Cat Scarf Knitting Pattern – FREE

If you know me, you know I’m a crazy cat lady. My husband often comes home from work, sees the happy grin on my face and says, “Uh oh. She’s kitty drunk again.” Hey, there are worse things than being coo coo for kitties, aren’t there my friends? 😉 p1160833

Needless to say, when I read about a recent trend in Japan where you accessorize your furry felines in handmade scarves, I knew I needed to get my three boys on point.
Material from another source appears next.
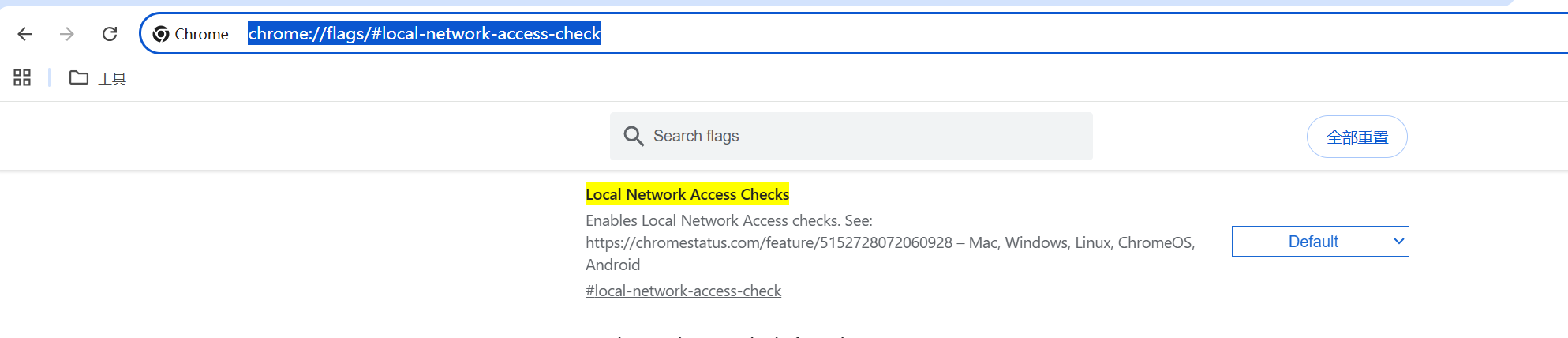Follow the #local-network-access-check anchor link

pos(683,291)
I made up a pattern up in less than 30 minutes, and I think it makes my boys looks even more adorable than normal (if that’s even possible). It’s an easy, fast knit for beginner knitters and cat enthusiast alike. I think it would be especially great for kids who are just starting to knit. Who doesn’t love a project that can be completed while watching just one episode of The Cat Whisperer (I’m really starting to sound crazy now aren’t I)?

Ok, enough of my babbling on about my furry BFF’s. Here’s the FREE pattern!

SUPPLIES:

  • US 13 straight needles
  • Appox 25 yards of super bulky yarn (pictured yarn is Lion brand Wool Ease Thick and Quick)
  • 3/4 inch or 1 inch button (don’t go any bigger than this or your button won’t slip through the stitches.
  • Needle and thread

GAUGE: 2 stitches = 1 inch ( don’t worry if this is off slightly)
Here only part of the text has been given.